OpenNLPLab / lightning-attention

Lightning Attention-2: A Free Lunch for Handling Unlimited Sequence Lengths in Large Language Models
MIT License
184 stars 15 forks source link

assert d in supports_dim and e in supports_dim ? #3

Open XintianHan opened 9 months ago

XintianHan commented 9 months ago

Thank you for the nice implementation! It seems that dim=192 is not in supports_dim. Why is it the case here? Could you add dim=192?

I tried this script

import torch
from lightning_attn.ops import lightning_attn_func
from lightning_attn.utils import _build_slope_tensor

dtype = torch.bfloat16
device = torch.device("cuda")
b, h, n, d, e = 2, 12, 2048, 192, 192

q = torch.randn((b, h, n, d), dtype=dtype, device=device).requires_grad_()
k = torch.randn((b, h, n, d), dtype=dtype, device=device).requires_grad_()
v = torch.randn((b, h, n, e), dtype=dtype, device=device).requires_grad_()
s = _build_slope_tensor(h).to(q.device).to(torch.float32)

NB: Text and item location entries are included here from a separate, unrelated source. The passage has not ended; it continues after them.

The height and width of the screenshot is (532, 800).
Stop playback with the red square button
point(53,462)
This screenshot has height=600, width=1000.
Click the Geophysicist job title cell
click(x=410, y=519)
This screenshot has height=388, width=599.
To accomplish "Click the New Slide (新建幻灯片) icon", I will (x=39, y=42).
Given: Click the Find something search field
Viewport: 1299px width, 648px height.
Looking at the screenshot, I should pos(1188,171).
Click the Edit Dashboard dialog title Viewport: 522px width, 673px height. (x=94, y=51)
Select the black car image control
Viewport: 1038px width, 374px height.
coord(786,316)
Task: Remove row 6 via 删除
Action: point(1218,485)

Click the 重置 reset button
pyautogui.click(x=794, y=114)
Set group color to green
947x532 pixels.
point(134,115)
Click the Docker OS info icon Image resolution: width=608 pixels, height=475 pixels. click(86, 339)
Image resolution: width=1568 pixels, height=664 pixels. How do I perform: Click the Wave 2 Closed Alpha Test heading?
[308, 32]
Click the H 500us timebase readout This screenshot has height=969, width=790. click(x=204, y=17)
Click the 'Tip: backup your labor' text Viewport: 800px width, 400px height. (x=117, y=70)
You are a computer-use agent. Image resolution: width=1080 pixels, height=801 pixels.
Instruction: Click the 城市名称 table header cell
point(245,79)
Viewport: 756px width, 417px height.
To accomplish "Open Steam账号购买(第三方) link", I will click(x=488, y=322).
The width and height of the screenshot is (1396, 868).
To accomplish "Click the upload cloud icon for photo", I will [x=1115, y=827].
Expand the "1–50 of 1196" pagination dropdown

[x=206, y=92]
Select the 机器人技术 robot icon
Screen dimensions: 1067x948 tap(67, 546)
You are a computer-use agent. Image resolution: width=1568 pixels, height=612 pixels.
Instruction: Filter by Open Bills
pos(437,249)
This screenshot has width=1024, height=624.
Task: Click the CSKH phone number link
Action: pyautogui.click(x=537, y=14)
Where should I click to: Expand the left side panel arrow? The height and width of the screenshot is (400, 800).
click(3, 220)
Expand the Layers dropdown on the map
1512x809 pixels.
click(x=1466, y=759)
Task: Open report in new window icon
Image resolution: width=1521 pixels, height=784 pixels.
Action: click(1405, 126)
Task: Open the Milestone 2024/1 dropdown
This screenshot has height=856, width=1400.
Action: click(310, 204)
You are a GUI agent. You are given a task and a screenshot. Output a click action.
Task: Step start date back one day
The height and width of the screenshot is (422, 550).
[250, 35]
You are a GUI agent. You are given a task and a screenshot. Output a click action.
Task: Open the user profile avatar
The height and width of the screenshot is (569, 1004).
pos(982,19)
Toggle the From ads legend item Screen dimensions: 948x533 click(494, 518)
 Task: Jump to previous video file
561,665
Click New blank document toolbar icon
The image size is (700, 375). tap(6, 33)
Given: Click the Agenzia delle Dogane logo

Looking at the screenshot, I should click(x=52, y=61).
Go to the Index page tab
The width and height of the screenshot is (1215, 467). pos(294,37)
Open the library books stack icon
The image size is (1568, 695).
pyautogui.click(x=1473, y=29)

o = lightning_attn_func(q, k, v, s)

print(o.shape)

and got this error

    o = lightning_attn_func(q, k, v, s)
  File "/opt/tiger/mariana/lightning-attention-main/lightning_attn/ops/lightning_attn_interface.py", line 10, in lightning_attn_func
    assert d in supports_dim and e in supports_dim
AssertionError
Doraemonzzz commented 9 months ago

Hello, I have update the code right now, and the code support head_dim=192. Can you try the example again?

XintianHan commented 9 months ago

Hello, I have update the code right now, and the code support head_dim=192. Can you try the example again?

Hi. Thanks for the quick reply. I think I still have problem with dimensions not equaling to the power of 2.

Here is what I ran

from lightning_attn.ops import lightning_attn_func

dtype = torch.bfloat16
device = torch.device("cuda")
b, h, n, d, e = 1, 16, 2, 192, 96

q = torch.randn((b, h, n, d), dtype=dtype, device=device).bfloat16().requires_grad_()
k = torch.randn((b, h, n, d), dtype=dtype, device=device).bfloat16().requires_grad_()
v = torch.randn((b, h, n, e), dtype=dtype, device=device).bfloat16().requires_grad_()
s = torch.randn(h, 1, 1).to(q)

o = torch.sum(lightning_attn_func(q, k, v, s))
o.backward()

Then the error happened at backward. loc("/opt/tiger/mariana/lightning-attention-main/lightning_attn/ops/triton/lightning_attn2.py":123:64): error: Number of elements must be power-of-two, but %49 = "tt.make_range"() <{end = 96 : i32, start = 0 : i32}> : () -> tensor<96xi32> doesn't follow the rule (96) elements

Any thought here? Thank you so much!

Doraemonzzz commented 9 months ago

Working on this.

Doraemonzzz commented 9 months ago

This problem has been temporarily solved. The current solution is to use F.pad. I will provide a more efficient solution in the future.